Wednesday, November 14, 2007

Highway Robbery



Yesterday, I was in Symon's General Store, here in Petoskey, MI. I was buying a cup of coffee. There was a man in front of me, he was buying a bag of candy. Assorted candies, to be specific. From behind the cash register the clerk yelled to the back asking how much to charge for the candy. (He worked in the wine cellar, the general store was not his usual gig). From the office a voice returned, "Ten dollars a pound." The man, toting the candies, thusly responded, "Highway robbery!" Then, he dutifully handed over the green.

Admittedly, ten dollars a pound is a bit steep. But, why waste your breath and pollute my soundscape with this incessant noise.

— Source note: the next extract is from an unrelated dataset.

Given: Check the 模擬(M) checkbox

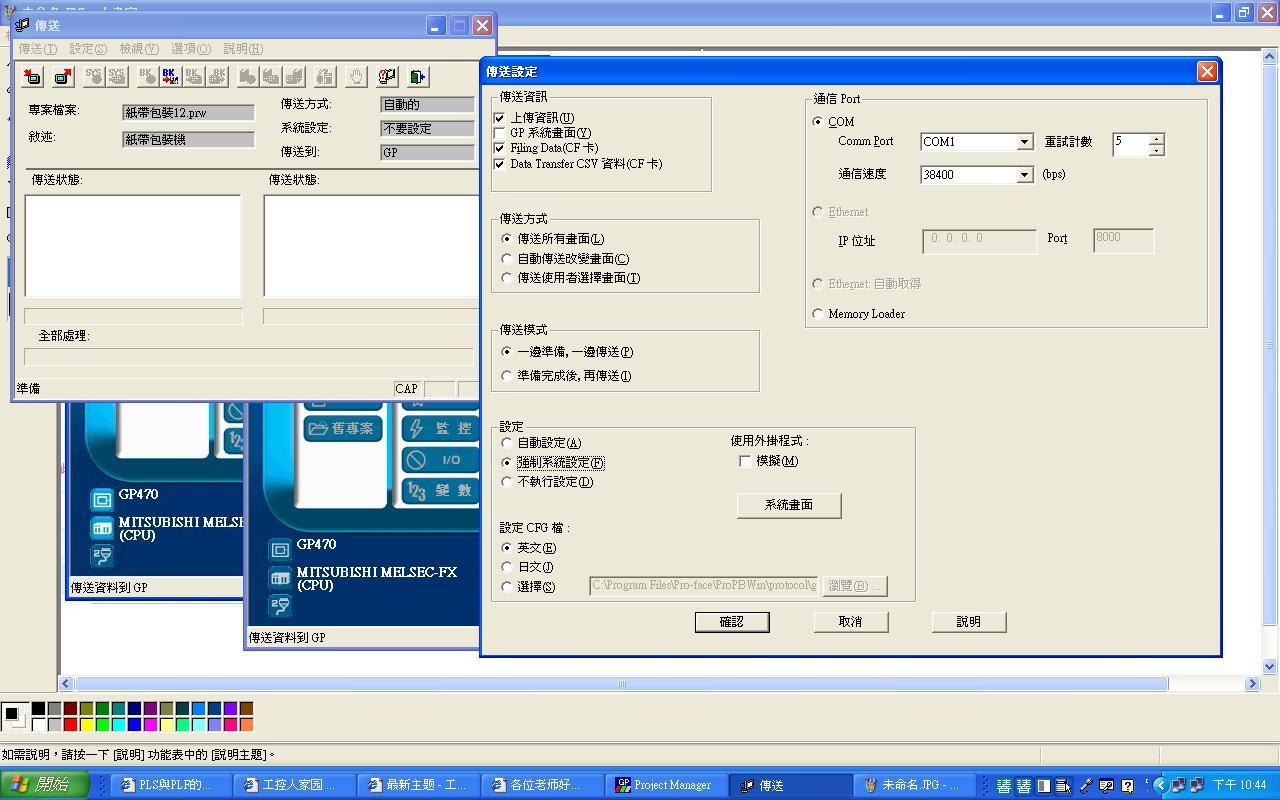Looking at the screenshot, I should (x=745, y=461).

Even in Ferguson, NC, the heart of hillbilly North Carolina, I heard the infamous highway robbery decree. My mother used to own a little country store, a gas and grocery out in Ferguson. Some called it, affectionately, Kim's Shit 'N Git. The store has man yregular patrons. One of these patrons was the bent and graying Bob Eller. Every single day Bob Eller would come in around 2:00 in the afternoon and get a tin of Vienna Sausages for lunch, with a complimentary pack of saltines.. And, every single day Bob Eller would claim that we were comitting highway robbery when we told him that they were $3.95. He would then proceed to tell us how he could buy the very same can of Vienna Sausages in town at Food Lion for $1.95.

Then, one day Terry, a man hired by my mom to run the store from time to time, who was very well acquainted with the land up there, as well as subtle intricacies of conversing with its inhabitants, responded to Mr. Eller. I guess the daily protests from Bob had suddenly become too much for Terry to handle. As soon as the last syllable of "robbery" left Bob Eller's lips Terry responded, "Bob, why in the hell don't you go to Food Lion and get your god damned wieners!" Bob never questioned our pricing from that day on.

In order to save the employees of Symon's the same daily onslaught I came very close to telling the candy shopper the same thing. Alas, it would not have gone over quite as well. There are no Food Lions in Michigan.

1 comment:

kristen said...

On my flight home yesterday, the man across the aisle from me was muttering every cliche about flying he could muster. "Now I know how sardines feel..." "Geez, guess I won't be able to spread out my legs..."

Give me a break. We all know what we're getting when we buy our ticket. Don't like it? Drive. At the very least be quiet so the rest of us can be crunched into our seats in peace.